On a deeper level, the dream suggests lively connectedness within the kinship archetype, the Jungian designation of patterns that repeat themselves in the unconscious of human beings. Fossil remains of families have been unearthed all over the world: they just are. Given everyone’s flawed character, however, it is the rare family that enjoys such intimacy. This dream story of my relatives, however, seems to be one and fills me with joy.

Could this be a glimpse of eternal life—The kinship archetype evolving in multiple systems of creations in which we participate even now? Just a thought…

“Oh! No way are we gonna let you go,” said Cayce, the nurse practitioner, again come to evaluate my continued participation in hospice, a requirement by Medicare. “Even though there’s been no change in the measurement of your upper arm,” she added. She had already noted the new symptoms of my lung disease and taken my vital signs—all normal.

“Can we talk about my hands?” I asked as I showed them to her. “More crippling in my fingers since your last visit. Do you know if this symptom is worsening my Interstitial Lung Disease, since it’s associated with it?”

“That, I don’t know, Liz, but I’ll find out and get back to you.”

Cat Scans taken of my lungs during my last six hospital admissions indicated its slow progress, but since I’m receiving hospice, now in my tenth month, Medicare denies payment for such tests.

Cheerfulness softened her eyes as she admired the arrangement of white tulips on the dining room table. “So lovely!” she said, her words somewhat muffled by her protective mask. “I always love seeing them when I come here.” Three days old, each tulip had bowed its petalled cup in a concentric circle as if paying homage to Creator God. Their transient beauty reminded me of my own mortality, with its daily dying.

As Cayce zipped shut her case and prepared to leave, she said, “And great that you continue your exercises, especially the deep breathing ones. They’re keeping you going—No matter that you’re slowing down.

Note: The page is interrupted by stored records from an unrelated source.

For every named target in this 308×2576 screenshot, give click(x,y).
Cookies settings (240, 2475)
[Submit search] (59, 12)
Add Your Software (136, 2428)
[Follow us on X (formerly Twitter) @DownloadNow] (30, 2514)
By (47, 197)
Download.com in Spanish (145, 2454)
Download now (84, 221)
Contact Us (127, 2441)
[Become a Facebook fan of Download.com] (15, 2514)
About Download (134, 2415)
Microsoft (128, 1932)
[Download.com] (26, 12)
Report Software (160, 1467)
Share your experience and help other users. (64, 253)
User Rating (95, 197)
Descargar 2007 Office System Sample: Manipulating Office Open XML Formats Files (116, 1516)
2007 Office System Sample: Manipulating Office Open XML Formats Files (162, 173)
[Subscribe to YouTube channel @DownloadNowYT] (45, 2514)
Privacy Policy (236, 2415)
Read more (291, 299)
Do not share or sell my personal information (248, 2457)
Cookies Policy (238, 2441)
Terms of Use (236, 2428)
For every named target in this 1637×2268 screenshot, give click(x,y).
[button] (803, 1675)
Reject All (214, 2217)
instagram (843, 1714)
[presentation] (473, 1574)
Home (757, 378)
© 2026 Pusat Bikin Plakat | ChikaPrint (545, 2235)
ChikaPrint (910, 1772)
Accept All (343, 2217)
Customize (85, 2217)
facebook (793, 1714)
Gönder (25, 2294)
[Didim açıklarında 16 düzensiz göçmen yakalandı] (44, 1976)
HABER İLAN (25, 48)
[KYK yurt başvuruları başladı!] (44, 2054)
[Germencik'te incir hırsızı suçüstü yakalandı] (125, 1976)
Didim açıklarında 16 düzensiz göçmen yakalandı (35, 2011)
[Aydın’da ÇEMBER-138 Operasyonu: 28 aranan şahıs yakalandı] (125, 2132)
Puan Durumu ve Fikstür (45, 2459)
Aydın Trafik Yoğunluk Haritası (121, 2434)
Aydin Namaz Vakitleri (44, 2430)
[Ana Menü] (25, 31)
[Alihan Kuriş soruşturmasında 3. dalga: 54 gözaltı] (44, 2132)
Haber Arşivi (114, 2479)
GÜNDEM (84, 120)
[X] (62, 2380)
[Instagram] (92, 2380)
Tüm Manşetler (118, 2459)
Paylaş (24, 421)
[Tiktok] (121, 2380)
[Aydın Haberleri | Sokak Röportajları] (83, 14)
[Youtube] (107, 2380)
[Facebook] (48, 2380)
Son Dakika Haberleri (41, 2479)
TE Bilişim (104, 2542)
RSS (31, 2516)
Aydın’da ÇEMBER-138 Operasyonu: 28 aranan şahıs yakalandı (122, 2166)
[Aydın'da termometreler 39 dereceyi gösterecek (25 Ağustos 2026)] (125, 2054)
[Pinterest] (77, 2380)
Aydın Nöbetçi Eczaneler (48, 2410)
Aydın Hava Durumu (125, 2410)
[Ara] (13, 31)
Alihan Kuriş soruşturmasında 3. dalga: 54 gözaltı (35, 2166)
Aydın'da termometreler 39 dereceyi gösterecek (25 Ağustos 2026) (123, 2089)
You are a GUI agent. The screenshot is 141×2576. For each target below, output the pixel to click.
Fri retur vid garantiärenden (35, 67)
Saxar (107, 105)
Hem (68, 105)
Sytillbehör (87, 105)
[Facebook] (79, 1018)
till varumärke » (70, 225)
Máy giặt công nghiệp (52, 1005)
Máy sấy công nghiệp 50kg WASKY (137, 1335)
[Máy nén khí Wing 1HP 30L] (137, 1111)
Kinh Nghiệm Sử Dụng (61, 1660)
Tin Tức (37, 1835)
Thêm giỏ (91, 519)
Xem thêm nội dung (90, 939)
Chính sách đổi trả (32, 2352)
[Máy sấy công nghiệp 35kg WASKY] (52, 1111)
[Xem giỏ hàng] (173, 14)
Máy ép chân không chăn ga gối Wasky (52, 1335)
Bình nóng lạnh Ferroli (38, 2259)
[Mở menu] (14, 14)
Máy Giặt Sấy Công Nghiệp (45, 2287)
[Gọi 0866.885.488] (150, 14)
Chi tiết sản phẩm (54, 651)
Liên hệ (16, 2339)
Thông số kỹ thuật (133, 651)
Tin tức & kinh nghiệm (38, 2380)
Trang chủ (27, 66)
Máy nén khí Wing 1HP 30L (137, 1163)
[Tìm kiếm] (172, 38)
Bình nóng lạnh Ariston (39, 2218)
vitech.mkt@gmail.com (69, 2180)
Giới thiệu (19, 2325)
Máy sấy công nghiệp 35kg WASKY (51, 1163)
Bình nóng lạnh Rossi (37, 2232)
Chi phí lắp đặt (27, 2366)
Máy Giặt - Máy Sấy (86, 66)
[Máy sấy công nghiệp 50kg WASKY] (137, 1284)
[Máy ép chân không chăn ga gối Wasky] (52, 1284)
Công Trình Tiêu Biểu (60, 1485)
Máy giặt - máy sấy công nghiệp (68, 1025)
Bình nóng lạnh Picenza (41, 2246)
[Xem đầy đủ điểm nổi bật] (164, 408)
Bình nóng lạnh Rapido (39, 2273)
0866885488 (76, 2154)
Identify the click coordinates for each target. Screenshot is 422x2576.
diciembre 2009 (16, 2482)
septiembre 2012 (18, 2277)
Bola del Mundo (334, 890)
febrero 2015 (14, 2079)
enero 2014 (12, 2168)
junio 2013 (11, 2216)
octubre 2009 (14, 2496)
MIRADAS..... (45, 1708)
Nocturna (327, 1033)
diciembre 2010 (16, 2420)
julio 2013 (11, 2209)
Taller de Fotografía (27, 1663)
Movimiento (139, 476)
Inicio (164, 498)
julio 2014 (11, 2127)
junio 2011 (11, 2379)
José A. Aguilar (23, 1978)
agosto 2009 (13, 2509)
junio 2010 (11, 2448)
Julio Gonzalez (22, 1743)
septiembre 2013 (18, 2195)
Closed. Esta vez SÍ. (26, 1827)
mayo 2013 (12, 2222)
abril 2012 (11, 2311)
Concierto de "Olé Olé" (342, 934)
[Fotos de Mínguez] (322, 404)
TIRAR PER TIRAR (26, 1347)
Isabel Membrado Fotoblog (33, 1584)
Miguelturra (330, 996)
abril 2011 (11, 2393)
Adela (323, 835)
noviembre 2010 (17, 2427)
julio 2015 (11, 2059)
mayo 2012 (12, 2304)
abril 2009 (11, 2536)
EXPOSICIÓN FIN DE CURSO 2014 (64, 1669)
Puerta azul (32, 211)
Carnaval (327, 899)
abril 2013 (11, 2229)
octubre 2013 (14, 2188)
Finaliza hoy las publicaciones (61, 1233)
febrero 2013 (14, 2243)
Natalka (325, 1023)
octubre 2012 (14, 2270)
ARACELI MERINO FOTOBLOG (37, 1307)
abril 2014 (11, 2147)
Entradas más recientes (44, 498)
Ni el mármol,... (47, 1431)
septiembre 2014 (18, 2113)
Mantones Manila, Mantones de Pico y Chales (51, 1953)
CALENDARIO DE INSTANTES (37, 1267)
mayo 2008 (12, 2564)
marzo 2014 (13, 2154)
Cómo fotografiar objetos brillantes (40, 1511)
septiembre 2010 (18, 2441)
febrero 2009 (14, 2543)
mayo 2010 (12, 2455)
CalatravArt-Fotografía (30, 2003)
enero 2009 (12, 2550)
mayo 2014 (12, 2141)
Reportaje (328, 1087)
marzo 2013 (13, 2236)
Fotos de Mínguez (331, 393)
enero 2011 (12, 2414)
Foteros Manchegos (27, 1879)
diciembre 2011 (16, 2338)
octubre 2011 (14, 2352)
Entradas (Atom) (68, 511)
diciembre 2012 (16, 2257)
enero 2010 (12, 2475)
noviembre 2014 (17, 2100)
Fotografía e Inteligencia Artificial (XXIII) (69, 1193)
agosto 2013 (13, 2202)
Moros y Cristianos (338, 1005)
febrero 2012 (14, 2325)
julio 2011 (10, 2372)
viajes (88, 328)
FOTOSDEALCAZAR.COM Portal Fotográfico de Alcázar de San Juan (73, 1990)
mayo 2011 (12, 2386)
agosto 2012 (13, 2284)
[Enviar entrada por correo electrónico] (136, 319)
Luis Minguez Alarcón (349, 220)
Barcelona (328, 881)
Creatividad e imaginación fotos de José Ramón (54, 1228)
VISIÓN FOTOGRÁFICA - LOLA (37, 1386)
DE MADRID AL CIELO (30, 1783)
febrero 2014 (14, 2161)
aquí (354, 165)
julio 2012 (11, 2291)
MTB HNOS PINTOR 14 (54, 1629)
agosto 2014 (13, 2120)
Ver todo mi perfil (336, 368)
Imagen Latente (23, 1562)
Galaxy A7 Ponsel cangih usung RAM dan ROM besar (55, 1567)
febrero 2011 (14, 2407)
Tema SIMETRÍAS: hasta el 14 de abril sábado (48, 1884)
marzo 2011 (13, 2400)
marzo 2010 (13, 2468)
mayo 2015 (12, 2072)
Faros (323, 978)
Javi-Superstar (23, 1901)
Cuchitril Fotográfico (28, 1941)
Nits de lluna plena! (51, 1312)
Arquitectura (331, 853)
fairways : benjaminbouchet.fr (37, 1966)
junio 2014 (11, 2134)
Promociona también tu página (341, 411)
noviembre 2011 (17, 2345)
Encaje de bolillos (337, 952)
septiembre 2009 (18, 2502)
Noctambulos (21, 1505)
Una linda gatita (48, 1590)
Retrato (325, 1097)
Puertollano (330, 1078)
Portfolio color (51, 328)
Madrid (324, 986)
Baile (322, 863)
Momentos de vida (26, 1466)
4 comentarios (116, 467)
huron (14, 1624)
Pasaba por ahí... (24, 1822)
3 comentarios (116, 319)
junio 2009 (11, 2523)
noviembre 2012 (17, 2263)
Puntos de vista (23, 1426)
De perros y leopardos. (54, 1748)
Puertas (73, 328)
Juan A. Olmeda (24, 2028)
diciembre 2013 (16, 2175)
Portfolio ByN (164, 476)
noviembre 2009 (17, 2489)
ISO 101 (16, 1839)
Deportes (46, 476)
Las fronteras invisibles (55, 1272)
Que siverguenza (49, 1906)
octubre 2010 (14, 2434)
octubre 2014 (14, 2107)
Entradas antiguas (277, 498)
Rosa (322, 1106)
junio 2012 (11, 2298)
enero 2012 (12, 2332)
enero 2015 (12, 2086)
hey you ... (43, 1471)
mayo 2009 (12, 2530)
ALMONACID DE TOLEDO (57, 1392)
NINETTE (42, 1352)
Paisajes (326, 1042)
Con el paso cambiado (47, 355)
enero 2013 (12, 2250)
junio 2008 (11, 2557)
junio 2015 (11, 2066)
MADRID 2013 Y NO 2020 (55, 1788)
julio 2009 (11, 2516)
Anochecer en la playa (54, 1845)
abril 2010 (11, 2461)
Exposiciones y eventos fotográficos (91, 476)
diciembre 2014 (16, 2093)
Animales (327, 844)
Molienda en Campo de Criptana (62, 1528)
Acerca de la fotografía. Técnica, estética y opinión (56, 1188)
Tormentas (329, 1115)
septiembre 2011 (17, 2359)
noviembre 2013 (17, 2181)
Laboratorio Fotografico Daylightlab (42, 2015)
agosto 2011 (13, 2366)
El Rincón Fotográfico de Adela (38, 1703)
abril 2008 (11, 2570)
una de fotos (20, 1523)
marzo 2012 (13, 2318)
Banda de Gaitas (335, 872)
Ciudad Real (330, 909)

This is working out.”

Her encouragement was balm to my soul and a reminder to let go of the outcome, another opportunity for accepting life on life’s terms as practiced in CPA. I’ve much to learn…

 

 

Step Eleven of Chronic Pain Anonymous – Sought through prayer and meditation to improve our conscious contact with God as we understood Him, praying only for knowledge of His will for us and the power to carry that out.

From earliest memory, I had sought God when trounced by pain and obsessive chatter: its frequency soothed scrapes with sidewalks or with others, squinched tears when Mother braided my thick hair, afforded comfort when ignored, and accepted my version of what had happened. God had become my refuge in daily storms filled with unrelieved turmoil.

In an earlier recovery program Step Eleven seemed like a good friend. I did know about prayer and meditation. For decades, such exercises, together with directed retreats, had maintained some kind of contact with God. Yet, chronic pain and illness entrapped me within bondage that blocked authentic guidance from God. In a sense, I became god, another source of irritation when around others; to them, it felt like arrogance.

What changed this scenario was study of the rest of CPA’s Step Eleven with my sponsor. The words conscious contact jolted me—it required silencing the inner turmoil, stepping outside my fantasy world, and listening, deeply, for responses from this God. In Step Three, I had already formulated Him, as I had understood Him. Now it was about praying only for knowledge of His will…and the power to carry that out.

Because such practices resulted in harmonious living with others, my prayer had to become other-focused, even asking God for awareness of my character defects lest they harm others during each twenty-fours allotted us. Such practice also throttled fear whenever it nibbled upon my resolve to live fully with my terminal illness, despite its symptoms and need for more care.

Step Twelve would frame such practices within the joy of living.